Roberts is proud of his expertise in mechanics. “I’m a mechanic first—before I’m a salesman. I came up through the shop,” he said. It enables him to relate to the customers as a machine operator. That type of advice is something the customers appreciate; whether they’re newbies to the sport or seasoned sled dogs, Roberts is happy to help. He remains among only a handful of mechanics in the country—and the only in the area—to be a certified Master Service Technician in Ski-Doo, Sea-Doo, Can-Am ATV, Can-Am Side by Side and Can-Am Spyders. He continues to go to technician training to maintain his certifications—not to collect paper, but to ensure that he’s giving his customers the best service on their investments.
It seems unfathomable, but in addition to working in the shop full time, for 25 years Roberts worked full time as a corrections officer. Although he retired from his corrections work two years ago, he had a bit of a bewildered look on his face when he said, “I don’t know how I did it…really.” And while some might not consider that such a labor-intensive choice of retirement is really retiring at all, Roberts is happy to devote his time to something he loves, with the person he loves. He and Nancy Roberts work side by side every day. She has been helping with the automated systems and the books for years now; she came on to help her in-laws.
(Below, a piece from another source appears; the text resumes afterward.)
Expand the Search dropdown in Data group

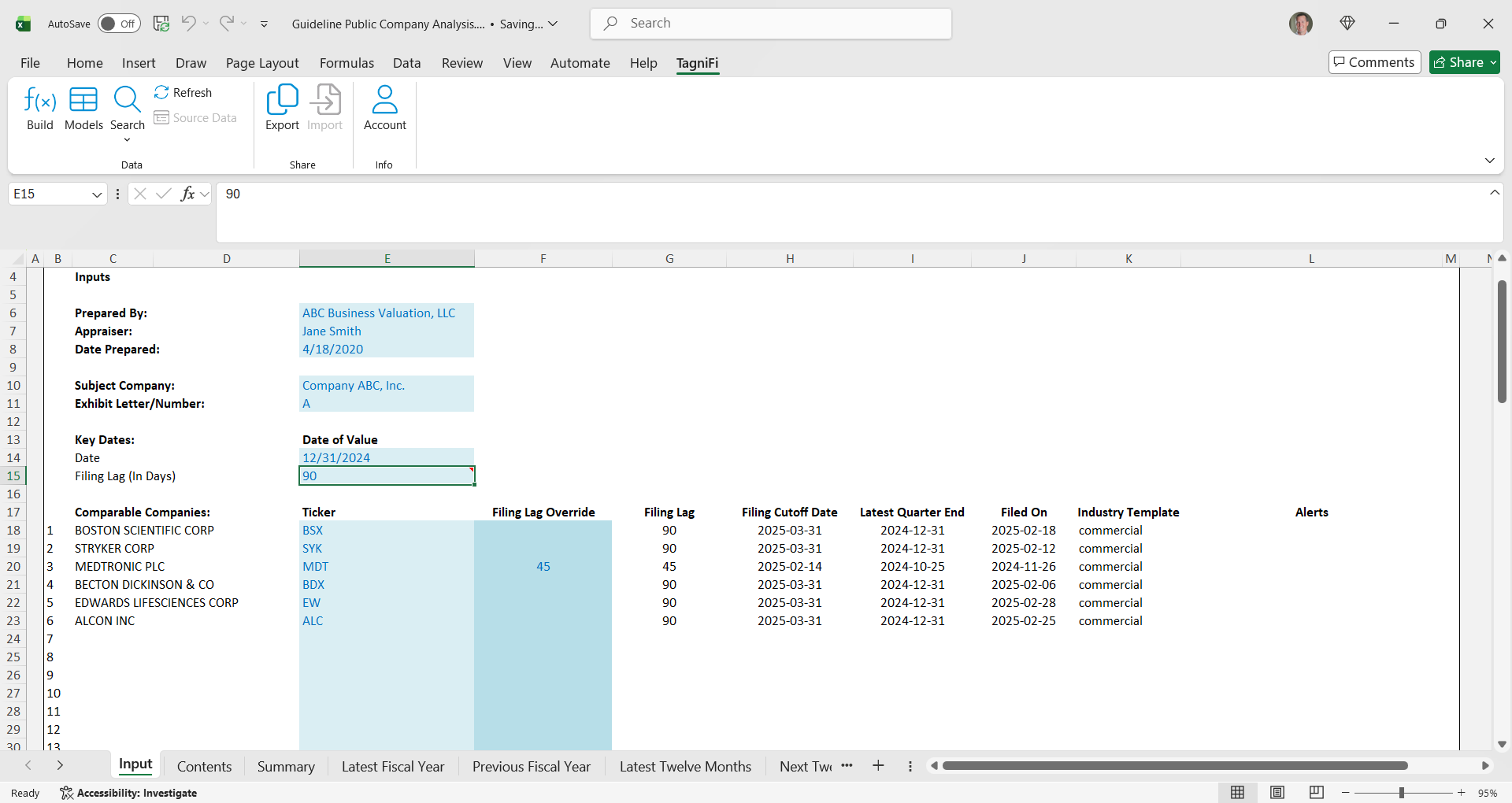(x=127, y=140)
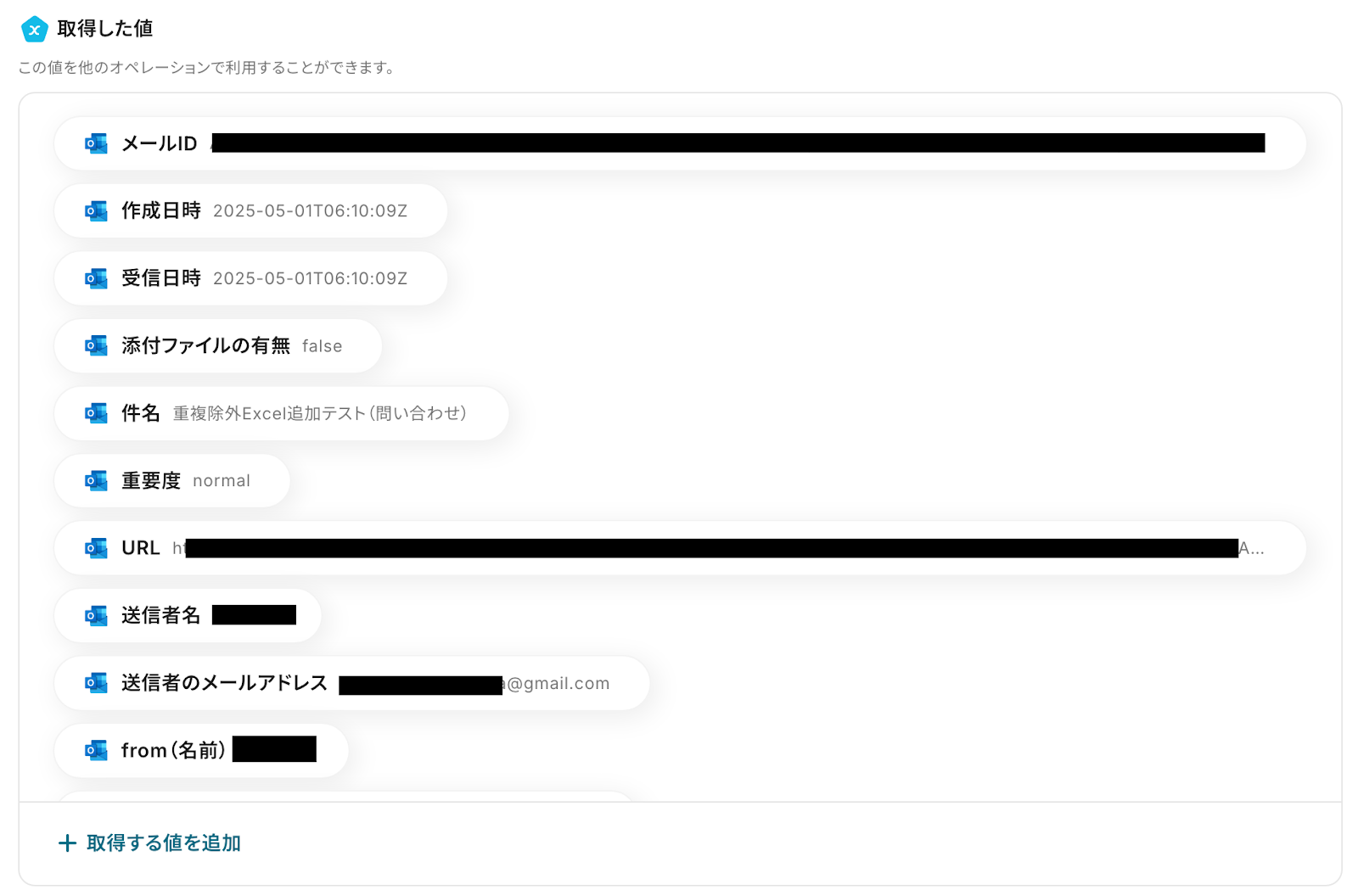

Now, the two of them are only too happy to provide their customers with a level of service and attention that store visitors have come to expect from the Roberts name…along with a Tootsie Roll, of course!
For at least the past 20-plus years, there has been a well-stocked dish of Tootsie Rolls on the counter by the register at Roberts. I asked Kyle Roberts about the sweets and he said, “I really don’t know. I think it’s something that my Mom started, but everybody knows about our Tootsie Rolls. We don’t run out. And if you don’t like Tootsie Rolls, have a Tootsie Pop instead.”
With Kyle and Nancy Roberts at the helm there have been some changes to the operation. They continue to offer the Ski-Doo snowmobiles on which Roberts Sports was founded, along with Can-Am ATVs and Side by Sides. They also deal with Sweetwater pontoon boats and Yamaha outboards. “The sale of those has been great for years,” he said. “With the low snow condition I was selling pontoon boats in February.” On the other hand, there are other circumstances and conditions that simply need to be folded in as part in parcel of the business. For example, the contractual agreement that Bombardier (the maker of the Ski-Doo, Sea-Doo, and Can-Am brands) has with all their dealers prohibits them from selling any BRP (Bombardier Recreational Products) merchandise to Canadian residents. “I feel bad when the Canadians come here and want to buy, but I can’t sell it to them…it could cost me our BRP dealership,” said Roberts.
Kyle and Nancy Roberts sat in the office and talked about what the future holds. They are dedicated to the area and the relationships and family they have here.
As for what the future holds…well, that depends on who you ask. It does seem to be unanimous that in the next decade or so the Roberts look forward to serving their customers and earning new ones. When they retire they’ll plan on spending more time with their kids and grandchildren and just enjoying each other; which is clearly apparent—they already do.